MATERIAL FOR THIS TASK —
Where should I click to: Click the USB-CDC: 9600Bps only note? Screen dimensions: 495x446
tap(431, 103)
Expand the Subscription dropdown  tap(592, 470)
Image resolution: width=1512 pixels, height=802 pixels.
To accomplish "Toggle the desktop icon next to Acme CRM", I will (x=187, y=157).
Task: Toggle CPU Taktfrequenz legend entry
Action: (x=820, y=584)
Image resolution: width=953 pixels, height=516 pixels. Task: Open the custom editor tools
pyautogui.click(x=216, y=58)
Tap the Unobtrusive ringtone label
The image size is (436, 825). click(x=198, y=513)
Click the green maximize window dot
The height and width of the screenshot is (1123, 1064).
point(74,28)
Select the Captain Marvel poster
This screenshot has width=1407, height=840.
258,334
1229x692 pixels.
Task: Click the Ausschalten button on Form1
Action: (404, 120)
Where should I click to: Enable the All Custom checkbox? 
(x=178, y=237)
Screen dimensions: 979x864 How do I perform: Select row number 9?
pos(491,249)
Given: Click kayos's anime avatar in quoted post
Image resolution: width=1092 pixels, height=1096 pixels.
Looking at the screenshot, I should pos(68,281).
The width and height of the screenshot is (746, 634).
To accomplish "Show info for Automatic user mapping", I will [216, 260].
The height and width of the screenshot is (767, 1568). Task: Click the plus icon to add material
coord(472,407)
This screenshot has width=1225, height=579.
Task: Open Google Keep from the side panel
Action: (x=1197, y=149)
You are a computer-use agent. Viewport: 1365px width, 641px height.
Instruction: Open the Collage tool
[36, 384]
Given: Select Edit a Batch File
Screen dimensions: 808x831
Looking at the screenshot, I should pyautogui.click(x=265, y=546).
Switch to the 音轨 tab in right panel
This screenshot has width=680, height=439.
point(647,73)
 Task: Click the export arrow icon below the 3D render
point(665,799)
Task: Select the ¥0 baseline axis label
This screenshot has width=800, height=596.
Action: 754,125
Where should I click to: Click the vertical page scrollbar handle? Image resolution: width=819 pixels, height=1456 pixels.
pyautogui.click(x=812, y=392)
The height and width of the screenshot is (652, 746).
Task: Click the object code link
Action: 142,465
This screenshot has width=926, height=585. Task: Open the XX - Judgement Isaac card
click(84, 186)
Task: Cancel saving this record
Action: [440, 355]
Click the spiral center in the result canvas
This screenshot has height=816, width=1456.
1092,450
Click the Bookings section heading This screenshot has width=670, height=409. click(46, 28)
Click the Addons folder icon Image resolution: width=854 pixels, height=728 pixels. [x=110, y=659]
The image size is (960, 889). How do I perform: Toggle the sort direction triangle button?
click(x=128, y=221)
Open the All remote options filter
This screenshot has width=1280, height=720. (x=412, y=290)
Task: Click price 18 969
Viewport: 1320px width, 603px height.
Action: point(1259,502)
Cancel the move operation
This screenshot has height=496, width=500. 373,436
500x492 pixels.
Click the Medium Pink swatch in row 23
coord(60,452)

SET EXERCISE — Rewrite the listing above with "Where should I click to" changed to "Where do I click to" everywhere it appears, leaving the rest untouched.

RESULT OF THE EXERCISE —
Where do I click to: Click the USB-CDC: 9600Bps only note? Screen dimensions: 495x446
tap(431, 103)
Expand the Subscription dropdown  tap(592, 470)
Image resolution: width=1512 pixels, height=802 pixels.
To accomplish "Toggle the desktop icon next to Acme CRM", I will (x=187, y=157).
Task: Toggle CPU Taktfrequenz legend entry
Action: (x=820, y=584)
Image resolution: width=953 pixels, height=516 pixels. Task: Open the custom editor tools
pyautogui.click(x=216, y=58)
Tap the Unobtrusive ringtone label
The image size is (436, 825). click(x=198, y=513)
Click the green maximize window dot
The height and width of the screenshot is (1123, 1064).
point(74,28)
Select the Captain Marvel poster
This screenshot has width=1407, height=840.
258,334
1229x692 pixels.
Task: Click the Ausschalten button on Form1
Action: (404, 120)
Where do I click to: Enable the All Custom checkbox? 
(x=178, y=237)
Screen dimensions: 979x864 How do I perform: Select row number 9?
pos(491,249)
Given: Click kayos's anime avatar in quoted post
Image resolution: width=1092 pixels, height=1096 pixels.
Looking at the screenshot, I should pos(68,281).
The width and height of the screenshot is (746, 634).
To accomplish "Show info for Automatic user mapping", I will [216, 260].
The height and width of the screenshot is (767, 1568). Task: Click the plus icon to add material
coord(472,407)
This screenshot has width=1225, height=579.
Task: Open Google Keep from the side panel
Action: (x=1197, y=149)
You are a computer-use agent. Viewport: 1365px width, 641px height.
Instruction: Open the Collage tool
[36, 384]
Given: Select Edit a Batch File
Screen dimensions: 808x831
Looking at the screenshot, I should pyautogui.click(x=265, y=546).
Switch to the 音轨 tab in right panel
This screenshot has width=680, height=439.
point(647,73)
 Task: Click the export arrow icon below the 3D render
point(665,799)
Task: Select the ¥0 baseline axis label
This screenshot has width=800, height=596.
Action: 754,125
Where do I click to: Click the vertical page scrollbar handle? Image resolution: width=819 pixels, height=1456 pixels.
pyautogui.click(x=812, y=392)
The height and width of the screenshot is (652, 746).
Task: Click the object code link
Action: 142,465
This screenshot has width=926, height=585. Task: Open the XX - Judgement Isaac card
click(84, 186)
Task: Cancel saving this record
Action: [440, 355]
Click the spiral center in the result canvas
This screenshot has height=816, width=1456.
1092,450
Click the Bookings section heading This screenshot has width=670, height=409. click(46, 28)
Click the Addons folder icon Image resolution: width=854 pixels, height=728 pixels. [x=110, y=659]
The image size is (960, 889). How do I perform: Toggle the sort direction triangle button?
click(x=128, y=221)
Open the All remote options filter
This screenshot has width=1280, height=720. (x=412, y=290)
Task: Click price 18 969
Viewport: 1320px width, 603px height.
Action: point(1259,502)
Cancel the move operation
This screenshot has height=496, width=500. 373,436
500x492 pixels.
Click the Medium Pink swatch in row 23
coord(60,452)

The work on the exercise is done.